◆ **WORK TO COMPLETE**
Copy out nothing but the lines from the one holding "Task: Click the" through the end of the entries below, exactly as written and without the pictures.

[Stored data entries]
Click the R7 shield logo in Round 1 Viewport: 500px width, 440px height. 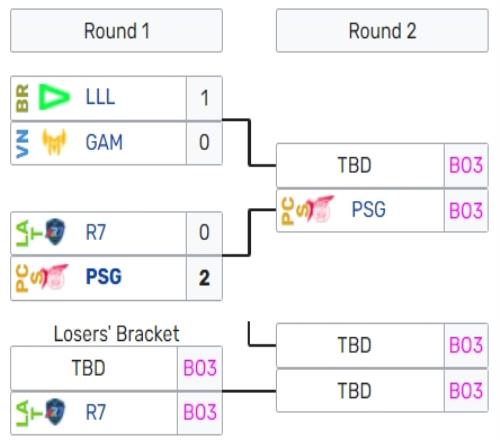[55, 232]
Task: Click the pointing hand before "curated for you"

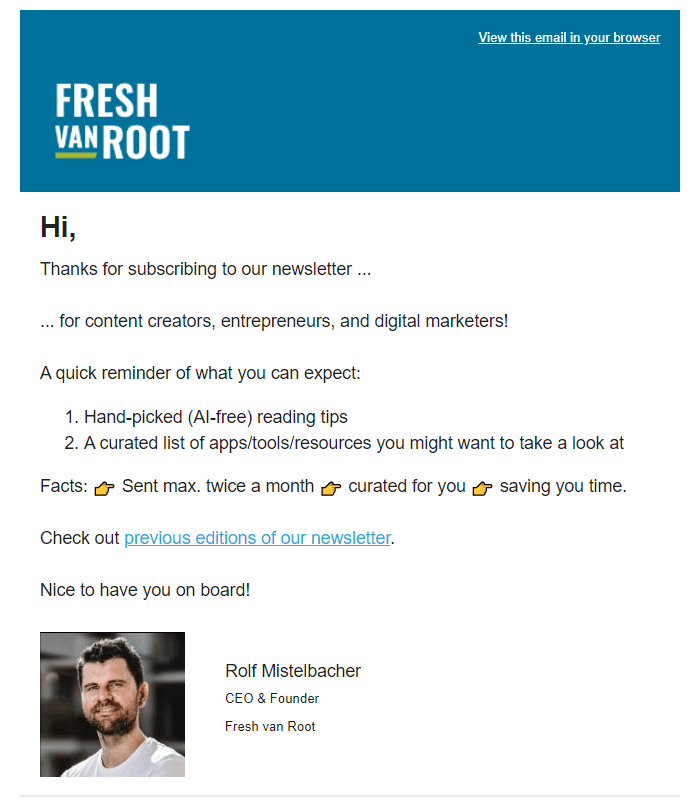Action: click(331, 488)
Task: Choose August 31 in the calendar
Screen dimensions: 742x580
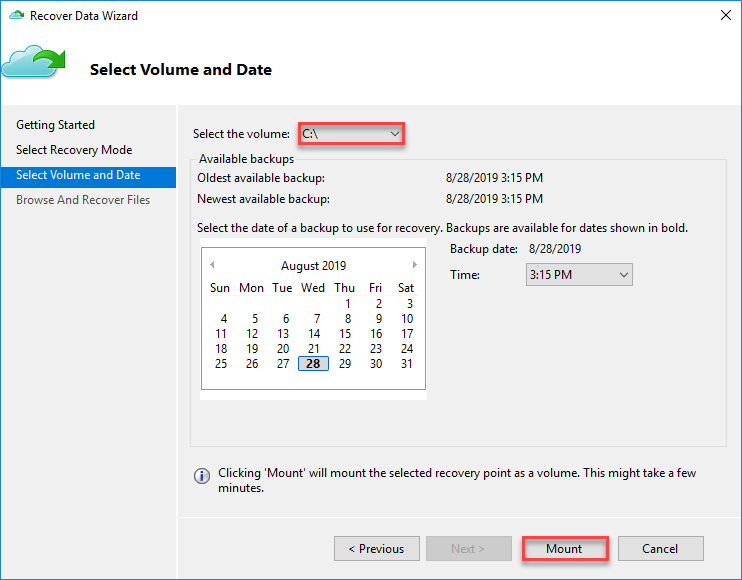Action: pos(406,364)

◆ **FINISHED EXERCISE**
Task: Click the pointing hand before "curated for you"

Action: click(331, 488)
Task: Choose August 31 in the calendar
Screen dimensions: 742x580
Action: pos(406,364)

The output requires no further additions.